Can you copy verbatim the portion of the judgment excerpt below that opens with the words containing "is plainly satisfied, the" and closes with "argument has centred."?

**Exercise text**
####

Per Lord Oliver of Aylmerton at p 1042H:

. . .
relaxation . . . can apply only where the expression of the legislative
intention is genuinely ambiguous or obscure or where a literal or prima facie
construction leads to a manifest absurdity and where the difficulty can be
resolved by a clear statement directed to the matter in issue.

As to
condition (a), I myself have not the least doubt that it is satisfied in the
present case. True, the first submission of each of the three counsel appearing
before us was that para (c) unambiguously surrenders the meaning for which he
contends. But the fact that these contentions are inconsistent with each other
and that various experienced judges at first instance have reached differing
conclusions upon the point, quite apart from the very real doubts which I
myself experienced in writing Chapter I of this judgement, lead me to conclude
that this provision is, indeed, properly to be characterised as both ambiguous
and obscure.

Condition (b)
is plainly satisfied, the statements relied upon being those of the minister
promoting the relevant amendment to the Bill.

It is upon
condition (c) that the argument has centred.

####

**Provided data**
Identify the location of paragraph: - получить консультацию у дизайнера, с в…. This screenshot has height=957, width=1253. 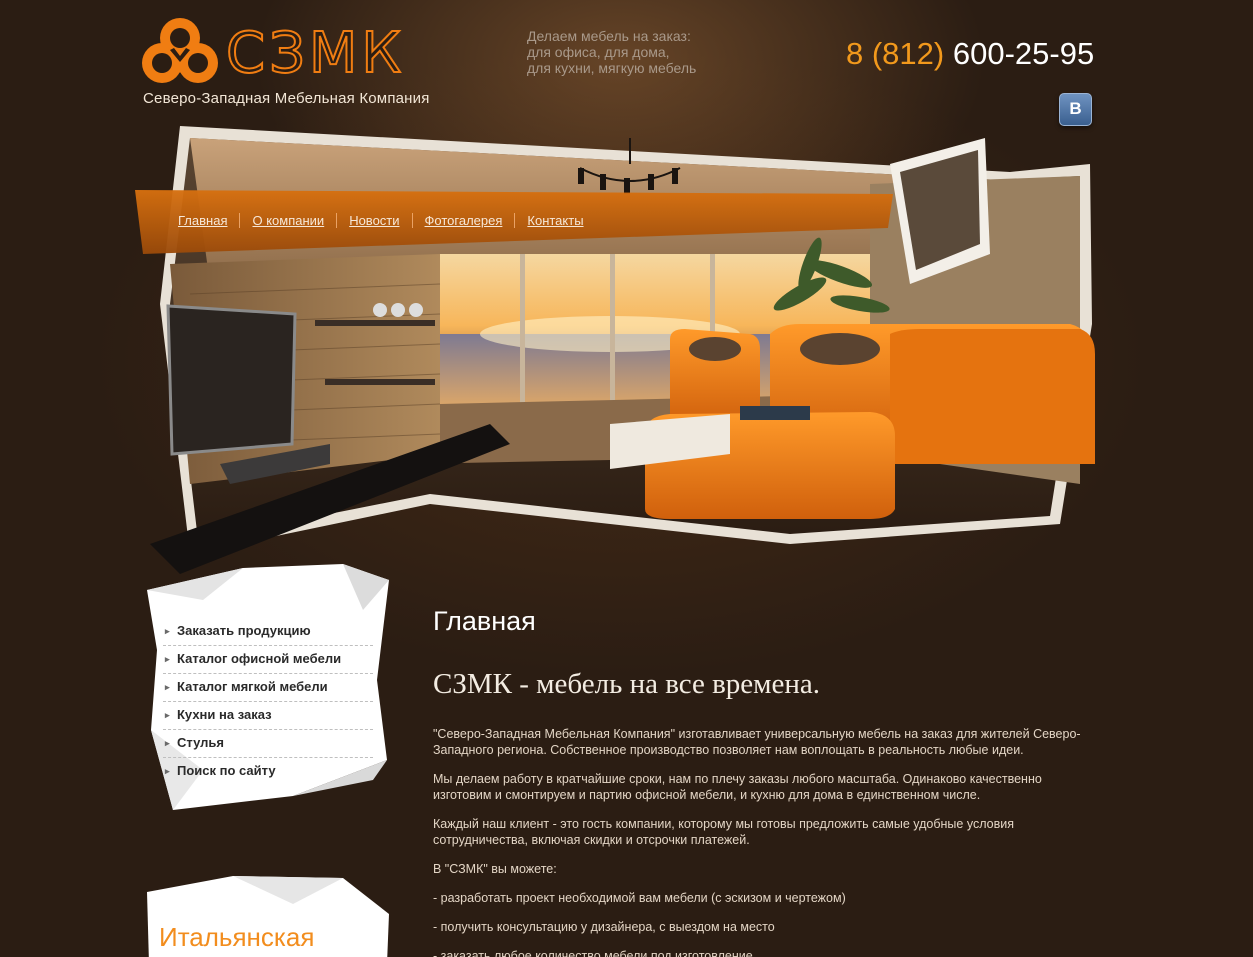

####

**Exercise output**
is plainly satisfied, the statements relied upon being those of the minister
promoting the relevant amendment to the Bill.

It is upon
condition (c) that the argument has centred.